ORLANDO, Florida (Reuters) - Drugs that block a cell repair enzyme known as PARP show promise as treatments for some of the most aggressive and difficult-to-treat forms of breast cancer, according to new research.
Mid-stage results from a PARP inhibitor developed by BiPar Sciences Inc show that it improved survival by 60 percent compared with chemotherapy alone for women with “triple negative breast cancer.”
And a small trial of AstraZeneca Plc’s olaparib as a stand-alone therapy in women with advanced breast cancer linked to genetic mutations showed that it shrank tumors in a third of patients.
“While still very preliminary, these are some of the most exciting results we have seen in a long time,” said Dr. Eric Winer, breast cancer chief at Boston’s Dana-Farber Cancer Center.
The findings were presented on Sunday at the annual meeting of the American Society of Clinical Oncology.
PARP is short for “poly (ADP-ribose) polymerase,” which is used by cancer cells to repair DNA damage, including the damage inflicted by chemotherapy drugs. By blocking the enzyme, researchers aim to further undermine the ability of cancer cells to heal themselves.
Breast cancer was one of first types of cancer that scientists have been able to divide into subgroups based on biological markers.
Back in the 1970s they identified women whose tumors contained estrogen receptors -- paving the way for the development of hormonal therapies, like tamoxifen and aromatase inhibitors.
That breakthrough was followed by the launch in 1998 of Herceptin, an antibody-based drug designed to target the HER-2 protein, which is generated by around 25 percent of breast cancer patients.
“The third breakthrough is this one,” said Dr. Barry Sherman, head of development at BiPar, which presented results from a 116-patient trial of its intravenous PARP inhibitor, known as BSI-201.
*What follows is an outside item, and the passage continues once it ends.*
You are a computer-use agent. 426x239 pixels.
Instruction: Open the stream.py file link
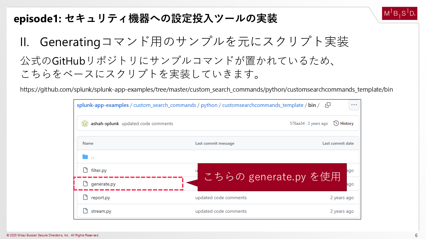[x=101, y=211]
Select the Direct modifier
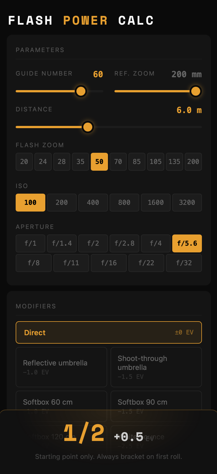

Privately held BiPar agreed in April to be purchased by French drugmaker Sanofi Aventis SA for up to $500 million.
BSI-201 is being studied in women with “triple negative” metastatic breast cancer, meaning their tumors do not express the hormones estrogen or progesterone as well as HER-2.
These women, accounting for 15 to 20 percent of breast cancer patients, have a very aggressive form of the disease and there are currently no treatments beyond chemotherapy, Sherman said.
The BiPar trial found women who received BSI-201 had a median survival of 9.2 months, compared with 5.7 months for the chemotherapy-only group. Tumors shrank in nearly half of patients treated with the BiPar drug, compared with just 16 percent of patients on chemotherapy alone.
Side effects were similar for both groups.
Sherman said the company expects to launch a larger pivotal-stage trial of BSI-201 this summer.
Anglo-Swedish AstraZeneca presented data from a 57-patient trial of its oral PARP inhibitor, olaparib, in heavily pre-treated patients with advanced cancer carrying the BRCA1 or BRCA2 gene mutation.
The trial found that more than a third of patients experienced tumor shrinkage after treatment with the higher of two doses of olaparib.
“Some of these responses were extremely durable and a number of patients continue on treatment beyond one year of therapy,” said James Carmichael, medical science director of AstraZeneca’s olaparib program.
Fatigue, nausea and vomiting were the most common side effects.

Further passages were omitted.